RECORDS FOR PROCESSING section start

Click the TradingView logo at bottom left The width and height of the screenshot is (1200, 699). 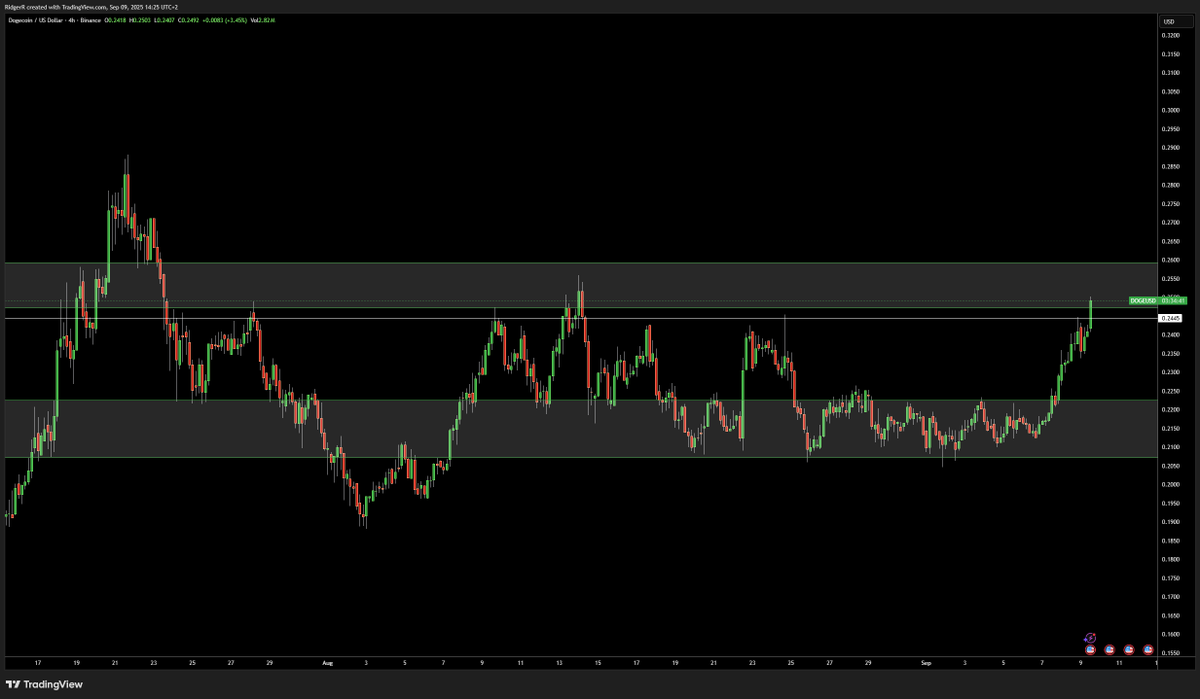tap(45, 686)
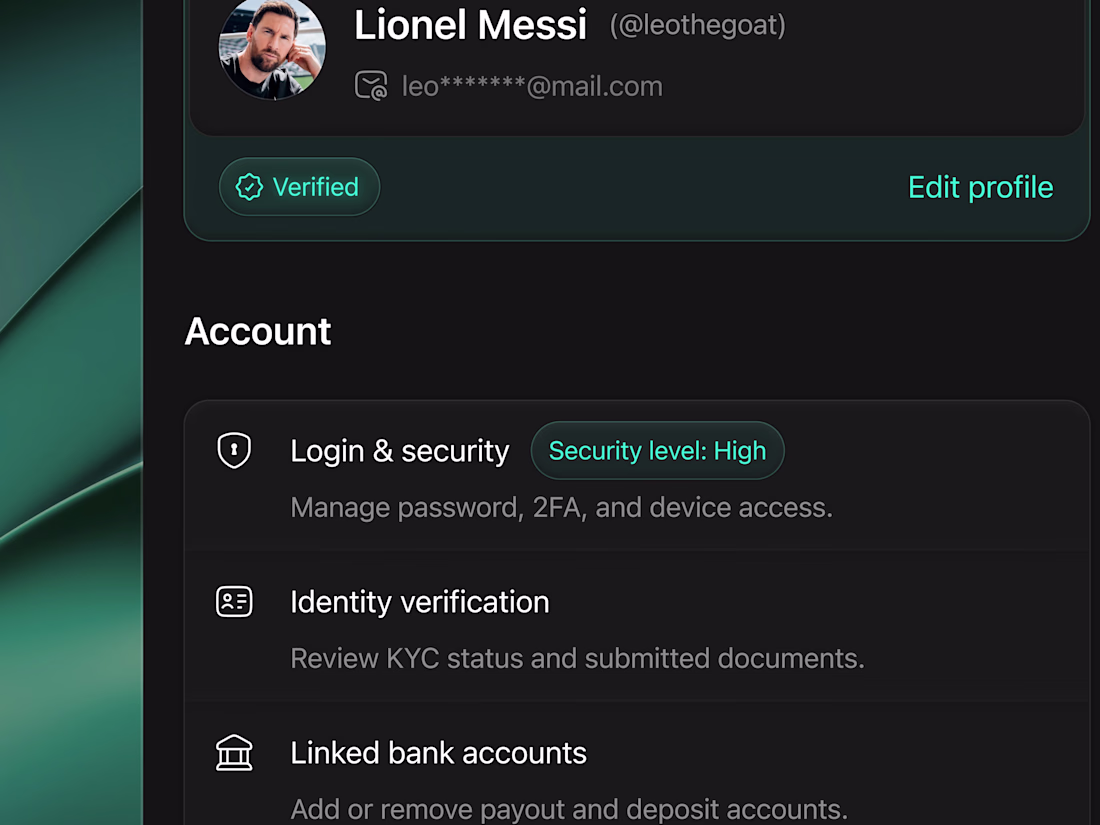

RECORDS FOR PROCESSING section end
RECORDS FOR PROCESSING section start

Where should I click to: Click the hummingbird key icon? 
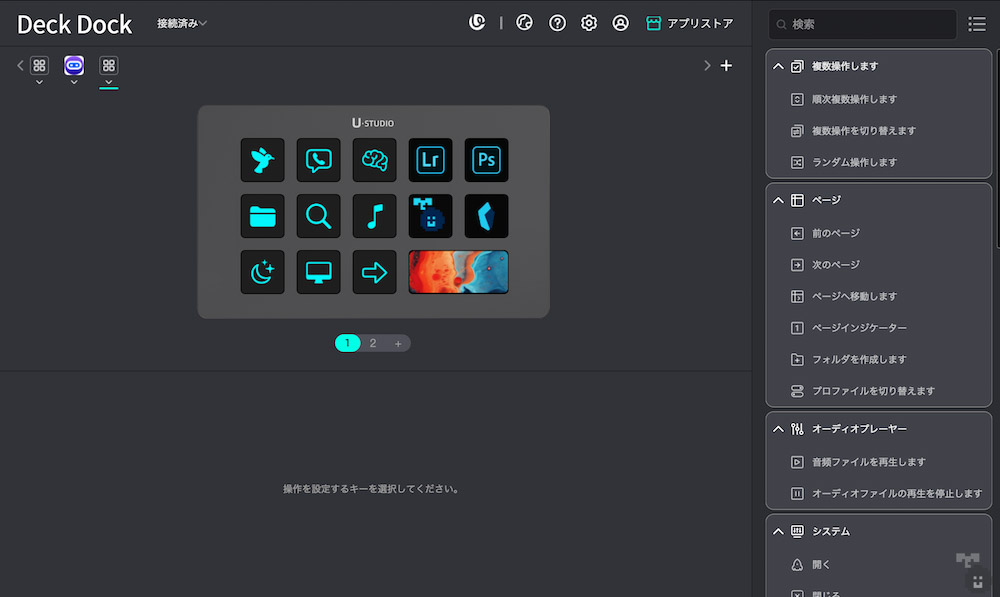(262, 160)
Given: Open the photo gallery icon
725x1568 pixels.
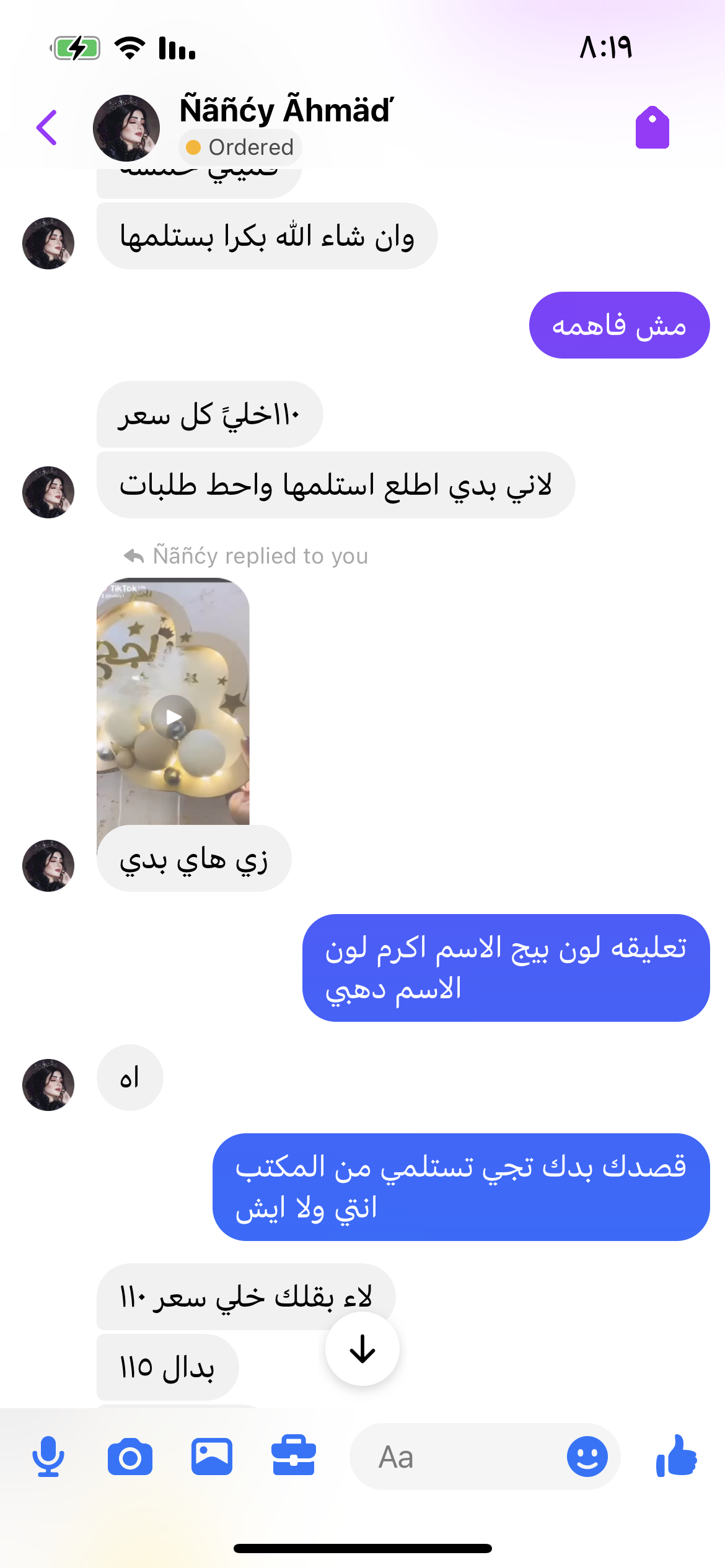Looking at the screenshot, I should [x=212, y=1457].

RECORDS FOR PROCESSING section end
RECORDS FOR PROCESSING section start

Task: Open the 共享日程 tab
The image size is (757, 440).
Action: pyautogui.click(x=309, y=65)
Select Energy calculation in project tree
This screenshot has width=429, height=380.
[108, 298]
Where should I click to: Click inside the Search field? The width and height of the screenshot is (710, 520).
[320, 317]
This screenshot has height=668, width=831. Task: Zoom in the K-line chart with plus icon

RECORDS FOR PROCESSING section end

The reply should hold only the lines of the listing above starting at the line containing "Task: Open the 共享日程 tab" and ending at the line containing "This screenshot has height=668, width=831.", exactly as written.

Task: Open the 共享日程 tab
The image size is (757, 440).
Action: pyautogui.click(x=309, y=65)
Select Energy calculation in project tree
This screenshot has width=429, height=380.
[108, 298]
Where should I click to: Click inside the Search field? The width and height of the screenshot is (710, 520).
[320, 317]
This screenshot has height=668, width=831. Task: Zoom in the K-line chart with plus icon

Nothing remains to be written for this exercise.